26. However, a significant lapse arises when what the investigating officer/officer in-charge of police station is unequivocally mandated to do, is not being done appropriately due to absence of notification from the State Government regarding the specific mode and manner by which the officer concerned will make such communication. This Court also notes that since the term used in the provision for prescribing mode/manner of communication is „may‟, it was not mandatory, rather directory for the State Government to comply with the same. However, despite the fact that the Code of Criminal Procedure was enacted in the year 1973, no rules in this regard have been notified till date. This oversight raises concern about compliance with the legislative intent and the rights of complainants/first informants in criminal proceedings being defeated in absence of such notification.

27. The complainant may want to participate in the proceedings before the Court right from the stage of taking of cognizance, in absence of any knowledge of action taken by the investigating officer due to lack of communication as per Section 173(2)(ii), the complainant may for the first time come to know about filing of the chargesheet, which is result of his/her own complaint, only at the time of recording of evidence on receipt of summons.

28. While it is not mandatory for the State Government to notify the manner in which communication is to be made as per language used in Section 173(2), the absence of such procedure prescribed by the State Government will undoubtedly result in inconvenient consequences, and ineffective implementation of the provision under Section 173(2)(ii).

29. Furthermore, the mandatory aspect of the provision which necessitates the officer to provide information about the completion of the investigation to the complainant, will, in a way, become redundant if the second part i.e. notifying the mode/manner of communication remains unenforceable. Such a situation would undermine the intent and purpose of the entire provision, which mandates that complainant/informant be made aware of the action taken by the police on his complaint.

30. As on date, there are no rules prescribed by the State Government which provide a particular method of communicating the complainants/informants as per Section 173(2)(ii) to ensure uniformity, transparency and effective implementation of the provision, in its letter and spirit.

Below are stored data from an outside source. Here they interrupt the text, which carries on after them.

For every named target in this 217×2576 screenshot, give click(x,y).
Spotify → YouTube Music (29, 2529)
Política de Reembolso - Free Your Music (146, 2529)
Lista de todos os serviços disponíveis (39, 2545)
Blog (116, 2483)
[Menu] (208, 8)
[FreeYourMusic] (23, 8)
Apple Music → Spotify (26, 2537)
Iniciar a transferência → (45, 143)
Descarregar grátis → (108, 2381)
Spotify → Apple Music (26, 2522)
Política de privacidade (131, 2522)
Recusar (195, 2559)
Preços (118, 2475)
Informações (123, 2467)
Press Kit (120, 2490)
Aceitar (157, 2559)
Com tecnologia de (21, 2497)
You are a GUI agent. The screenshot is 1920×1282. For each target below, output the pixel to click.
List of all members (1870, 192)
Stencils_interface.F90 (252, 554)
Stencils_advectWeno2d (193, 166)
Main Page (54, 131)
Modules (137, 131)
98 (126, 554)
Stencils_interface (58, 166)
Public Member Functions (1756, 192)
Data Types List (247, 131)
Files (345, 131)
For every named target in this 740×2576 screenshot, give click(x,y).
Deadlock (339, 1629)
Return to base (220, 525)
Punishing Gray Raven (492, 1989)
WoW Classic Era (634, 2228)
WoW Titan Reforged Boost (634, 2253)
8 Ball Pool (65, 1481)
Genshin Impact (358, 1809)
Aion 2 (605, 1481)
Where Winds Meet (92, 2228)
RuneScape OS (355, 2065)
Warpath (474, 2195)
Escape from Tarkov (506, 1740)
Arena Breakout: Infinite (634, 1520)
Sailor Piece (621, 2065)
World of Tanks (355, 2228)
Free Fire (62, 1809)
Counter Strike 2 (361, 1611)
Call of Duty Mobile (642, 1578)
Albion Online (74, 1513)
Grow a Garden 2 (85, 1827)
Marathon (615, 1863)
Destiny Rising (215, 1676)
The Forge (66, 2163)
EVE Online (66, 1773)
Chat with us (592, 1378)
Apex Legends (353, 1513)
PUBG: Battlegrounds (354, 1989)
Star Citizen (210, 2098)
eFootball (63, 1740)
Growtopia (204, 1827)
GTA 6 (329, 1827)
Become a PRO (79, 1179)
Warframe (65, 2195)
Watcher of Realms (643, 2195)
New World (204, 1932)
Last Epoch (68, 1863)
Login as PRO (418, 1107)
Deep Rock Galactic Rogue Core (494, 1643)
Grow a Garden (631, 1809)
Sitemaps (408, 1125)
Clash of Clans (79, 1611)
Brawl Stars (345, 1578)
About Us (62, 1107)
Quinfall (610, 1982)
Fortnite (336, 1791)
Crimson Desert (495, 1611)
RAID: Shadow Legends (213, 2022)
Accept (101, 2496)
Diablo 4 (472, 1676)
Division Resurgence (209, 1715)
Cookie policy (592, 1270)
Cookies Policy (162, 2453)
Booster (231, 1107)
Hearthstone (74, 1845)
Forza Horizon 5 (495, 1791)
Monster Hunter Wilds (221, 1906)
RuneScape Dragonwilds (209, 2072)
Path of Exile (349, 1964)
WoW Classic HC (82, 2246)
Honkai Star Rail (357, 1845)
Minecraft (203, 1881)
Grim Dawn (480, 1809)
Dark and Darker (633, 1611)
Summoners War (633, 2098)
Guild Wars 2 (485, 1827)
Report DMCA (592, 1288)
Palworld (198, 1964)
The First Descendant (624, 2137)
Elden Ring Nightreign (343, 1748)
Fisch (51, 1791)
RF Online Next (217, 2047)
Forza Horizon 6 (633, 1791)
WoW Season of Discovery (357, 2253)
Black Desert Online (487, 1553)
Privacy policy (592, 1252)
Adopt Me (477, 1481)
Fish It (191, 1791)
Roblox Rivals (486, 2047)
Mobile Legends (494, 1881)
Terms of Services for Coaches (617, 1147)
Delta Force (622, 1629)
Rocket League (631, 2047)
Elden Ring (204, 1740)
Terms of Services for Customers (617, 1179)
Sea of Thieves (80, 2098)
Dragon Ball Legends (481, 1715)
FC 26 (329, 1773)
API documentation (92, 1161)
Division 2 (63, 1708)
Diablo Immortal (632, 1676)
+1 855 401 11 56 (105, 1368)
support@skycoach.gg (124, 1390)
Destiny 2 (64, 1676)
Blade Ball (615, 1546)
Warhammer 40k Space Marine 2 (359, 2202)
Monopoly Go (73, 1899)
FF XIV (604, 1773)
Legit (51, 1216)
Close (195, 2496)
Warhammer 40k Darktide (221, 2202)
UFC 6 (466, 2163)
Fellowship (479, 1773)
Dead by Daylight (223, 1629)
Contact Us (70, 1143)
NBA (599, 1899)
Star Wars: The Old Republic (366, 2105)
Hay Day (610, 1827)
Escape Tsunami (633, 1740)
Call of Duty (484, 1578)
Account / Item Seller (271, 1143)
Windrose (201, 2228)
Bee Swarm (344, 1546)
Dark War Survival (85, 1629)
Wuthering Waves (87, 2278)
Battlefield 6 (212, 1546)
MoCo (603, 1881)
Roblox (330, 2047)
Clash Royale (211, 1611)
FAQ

31. Thus, having discussed the need to have specific mode and manner for ensuring communication as mandated by Section 173(2)(ii), this Court is of the opinion that a ‘may’ should not remain ‘may’ forever despite the earlier part of statute using the word „shall‟ conveying the intent of legislature, and therefore, deems it most appropriate and necessary to issue following directions: i. The Government of NCT of Delhi shall issue a notification as per Section 173(2)(ii), thereby prescribing the mode and manner in which communications as per Section 173(2)(ii) are to be made, to ensure that object and intent of such provision is not defeated in absence of such notification. Such a notification may be issued within a period of three months from the date of this order. ii. In this digital age, the communication as mandated by Section 173(2)(ii) of Cr.P.C. may be done using the electronic means. Such direct and immediate mode of communication can eliminate delays associated with traditional methods, ensuring that the first informant/complainant is informed in a timely manner. It shall also make it convenient on the part of the officer concerned to complete the communication, while also ensuring that it timely reaches the first informant.

32. Compliance report be filed within three months from the date of receipt of this judgment by the Government of NCT of Delhi.

33. Accordingly, the present petition is disposed of in above terms and directions.

34. A copy of this judgment be forwarded to the (i) Secretary, Department of Law, Justice and Legislative Affairs, Govt. of NCT of Delhi, and (ii) Secretary, Department of Home, Govt. of NCT of Delhi, for necessary information and compliance.

35. The judgment be uploaded on the website forthwith.